### Trecho do texto
----
“No princípio era o Verbo, e o Verbo estava com Deus, e o Verbo era Deus”. S. João 1:1.
Assim escreveu o discípulo amado, depois de haver-se convencido de que Jesus de Nazaré era o Messias prometido pelos antigos profetas nas Sagradas Escrituras.
Por muitos anos tem sido considerado que João recebeu este conceito da Palavra grega (logos) de Filo, o judeu. Este tem sido o ensino em universidades e seminários, e tem sido aceito, quase sem objeção, em todo o mundo.
Neste artigo consideraremos os seguintes pontos quesitos:
- 1. Obteve o apóstolo esta convicção do preeminente autor judeu, Filo?
- 2. Temos algum dado digno de confiança de que Filo tenha sequer conhecido a Jesus e Seus apóstolos?
- 3. Necessitava João realmente dos ensinos de Filo, ou havia algo em sua formação hebraica que fosse mais do que digno de confiança?
Primeiro, observemos o que as Escrituras nos dizem sobre a expressão “a palavra de Deus”.
Em nossa compreensão generalizada do termo Consideramo-lo como aplicando-se às Santas Escrituras. Isto é certo, mas o termo “palavra de Deus” muito raramente se aplica ao Sagrado Registro em sua forma escrita. O fato é que o termo tem um vasto número de significados, como se pode ver em diferentes textos bíblicos.
- • Foi aplicado à mensagem divina dada por Deus a Seus servos os profetas: “A palavra do Senhor veio a mim, dizendo”. (…) (Jer. 1:4; ver também Ezeq. 1:3, etc.)
- • Foi aplicado à mensagem evangélica de Jesus e a ressurreição, que os primeiros apóstolos pregavam.
- • Foi aplicado muito raramente aos Escritos Sagrados: “Anunciavam a palavra de Deus na sinagoga judaica”. Atos 13:5. (Ver também os versos 14, 15).
----
### Dados fornecidos

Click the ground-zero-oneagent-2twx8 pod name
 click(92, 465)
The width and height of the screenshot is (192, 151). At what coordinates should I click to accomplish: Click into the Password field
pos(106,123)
----
### Exercício escrito 1
Transcreva, sem nenhuma alteração, o trecho do texto sobre o Verbo em São João que vai de “Assim escreveu o” até “e Seus apóstolos?”.
### Exercício escrito 2
Continue o texto sobre o Verbo em São João a partir do ponto em que ele termina.
A listagem não tem nenhuma relação com este exercício.

### Resposta esperada 1
Assim escreveu o discípulo amado, depois de haver-se convencido de que Jesus de Nazaré era o Messias prometido pelos antigos profetas nas Sagradas Escrituras.
Por muitos anos tem sido considerado que João recebeu este conceito da Palavra grega (logos) de Filo, o judeu. Este tem sido o ensino em universidades e seminários, e tem sido aceito, quase sem objeção, em todo o mundo.
Neste artigo consideraremos os seguintes pontos quesitos:
- 1. Obteve o apóstolo esta convicção do preeminente autor judeu, Filo?
- 2. Temos algum dado digno de confiança de que Filo tenha sequer conhecido a Jesus e Seus apóstolos?

### Resposta esperada 2
Dessas referências podemos concluir, e corretamente, que as mensagens que vieram aos antigos profetas em visão foram mais tarde incorporadas no cânon das Sagradas Escrituras. Daí por que este registro escriturístico constitui a Palavra de Deus. Devemos ter em mente, entretanto, que o que os apóstolos pregavam sobre Jesus, o Messias, era definidamente baseado no registro escrito, no texto sagrado. Conseqüentemente podemos compreender que tanto o Velho como o Novo Testamentos, com o registro escrito das mensagens de Jesus e Seus apóstolos, constituem a Palavra de Deus. Mas há ainda outro aspecto importante e vital desta singular expressão. Como mencionado acima, o Espírito Santo apresenta a verdade de que a “palavra de Deus” se centraliza também na Pessoa de Jesus Cristo. João expressa isto não apenas em seu evangelho, mas também em sua primeira epístola (“a palavra da vida”, I S. João 1:1), e no Apocalipse (Apoc. 19:13). Em face disto, temos a aplicação dupla do termo “palavra de Deus”.
Isto deve ter sido uma eletrizante revelação para o grupo primitivo de homens a quem Jesus chamou para serem Seus coobreiros. Levou algum tempo até compreenderem que Jesus de Nazaré era na verdade o prometido Messias. E foi preciso a revelação de Sua ressurreição para convencê-los de que Ele era a Palavra de Deus.
Todavia foram “tardos de coração” para compreender o que os profetas haviam falado (S. Luc. 24:25). Foi preciso outra revelação do Céu — o batismo do Espírito Santo — para que se convencessem plenamente, e então vemo-los cheios de zelo santo, e indo “por toda parte pregando a palavra”. Atos 8:4.
Vamos agora aos três quesitos.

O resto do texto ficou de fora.